» Work instruction
Take the material below and output exactly the run of lines from the one containing "989x599 pixels." down to the one containing "The image size is (456, 289).", with both included.
####################
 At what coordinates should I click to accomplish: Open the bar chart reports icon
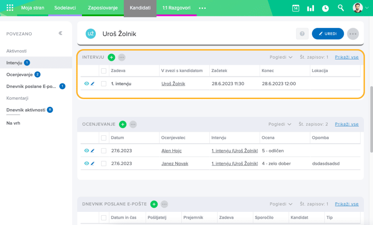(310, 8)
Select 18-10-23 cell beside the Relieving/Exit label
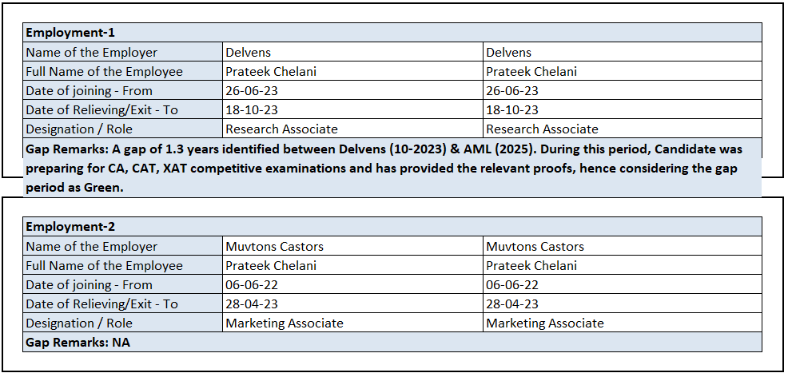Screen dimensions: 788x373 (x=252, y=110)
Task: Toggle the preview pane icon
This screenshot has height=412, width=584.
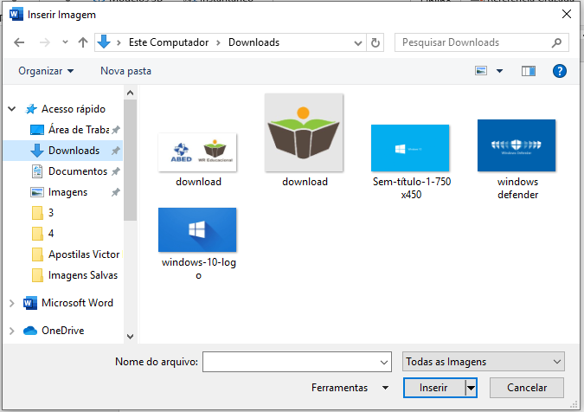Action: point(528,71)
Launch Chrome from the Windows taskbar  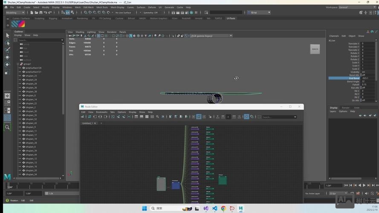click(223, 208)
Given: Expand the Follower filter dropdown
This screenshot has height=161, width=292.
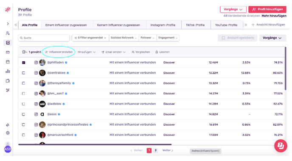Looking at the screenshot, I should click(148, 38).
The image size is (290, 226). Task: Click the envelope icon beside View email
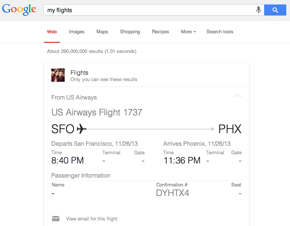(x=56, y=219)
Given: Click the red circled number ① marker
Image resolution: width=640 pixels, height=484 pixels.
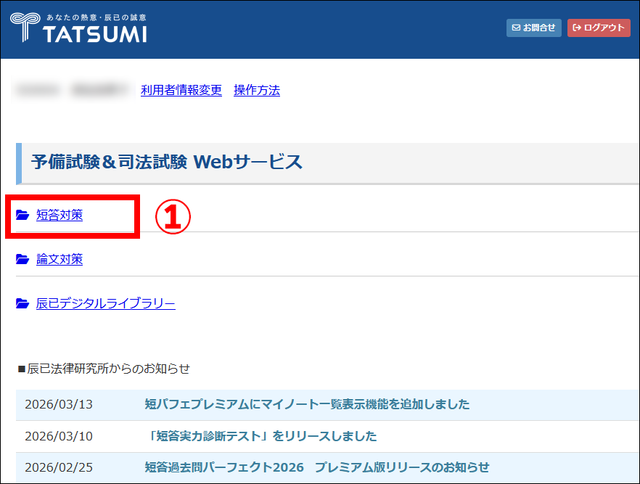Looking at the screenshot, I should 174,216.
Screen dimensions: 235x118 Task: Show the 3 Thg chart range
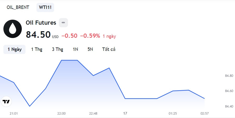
####################
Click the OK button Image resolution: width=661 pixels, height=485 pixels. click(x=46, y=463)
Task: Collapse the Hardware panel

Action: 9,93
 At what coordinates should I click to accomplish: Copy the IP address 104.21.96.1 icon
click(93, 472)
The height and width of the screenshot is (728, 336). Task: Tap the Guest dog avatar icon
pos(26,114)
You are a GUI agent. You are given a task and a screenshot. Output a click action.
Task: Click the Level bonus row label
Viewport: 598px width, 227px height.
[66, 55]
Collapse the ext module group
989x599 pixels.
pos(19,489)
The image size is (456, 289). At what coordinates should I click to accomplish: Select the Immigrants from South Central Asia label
####################
» Solution to the problem
989x599 pixels.
pos(19,489)
The image size is (456, 289). At what coordinates should I click to accomplish: Select the Immigrants from South Central Asia label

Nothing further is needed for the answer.